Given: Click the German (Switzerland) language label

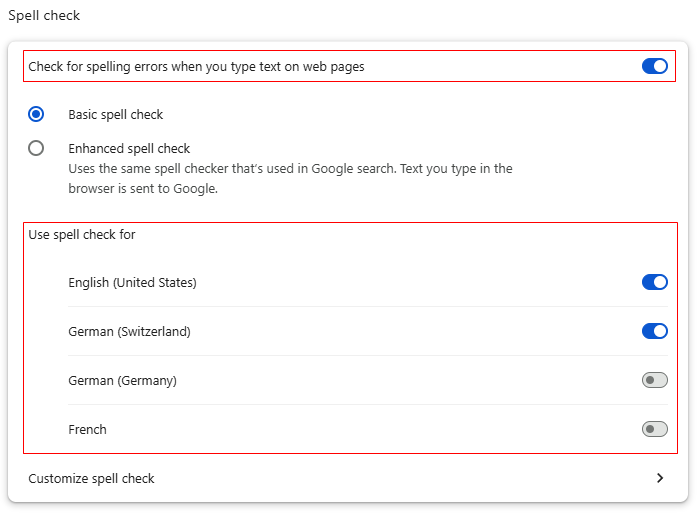Looking at the screenshot, I should coord(129,331).
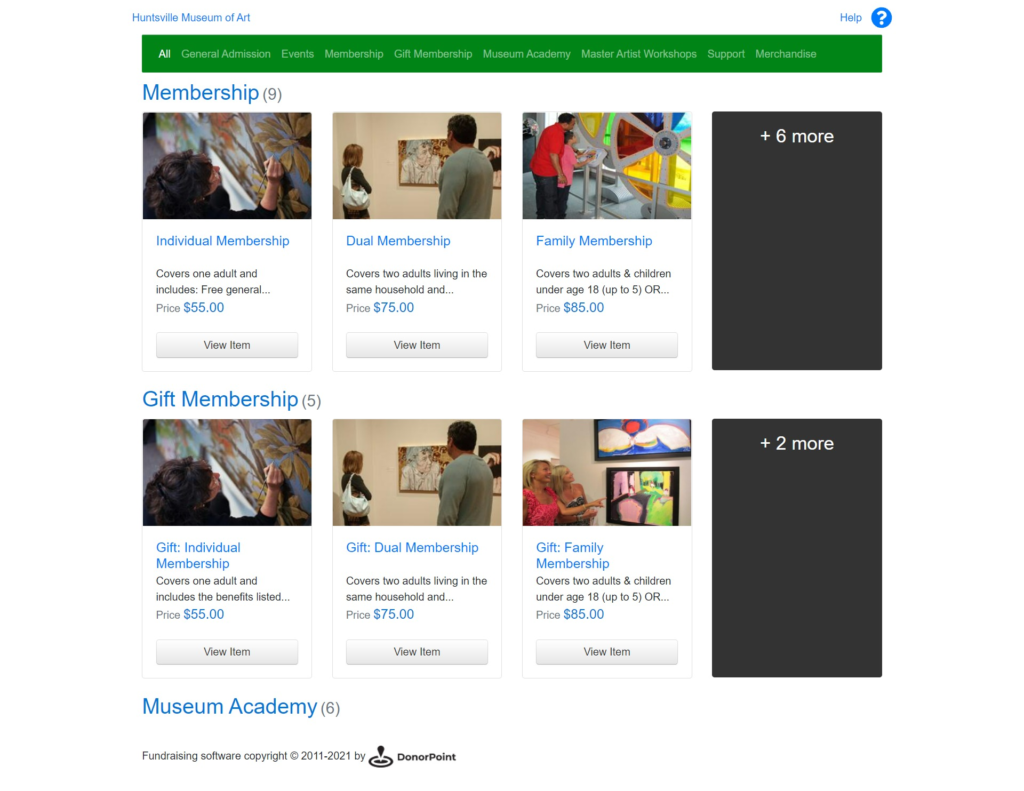1024x791 pixels.
Task: Select the Events menu item
Action: [297, 54]
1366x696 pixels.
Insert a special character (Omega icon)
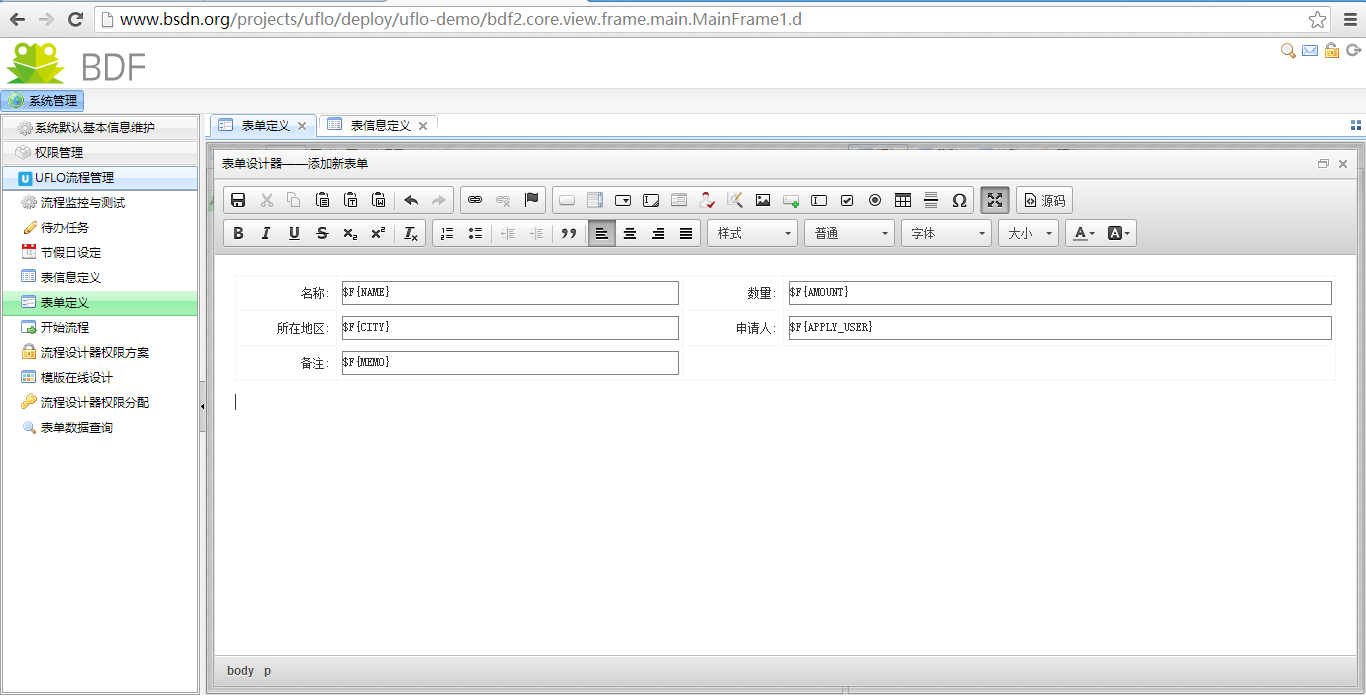[959, 200]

——————————

◆ ACTIVITY ◆
Repeat the listing word for word, but without its pictures.

◆ ANSWER TO THIS TASK ◆
Given: Click the German (Switzerland) language label

Looking at the screenshot, I should coord(129,331).
1024x791 pixels.
Task: Select the Events menu item
Action: [297, 54]
1366x696 pixels.
Insert a special character (Omega icon)
[959, 200]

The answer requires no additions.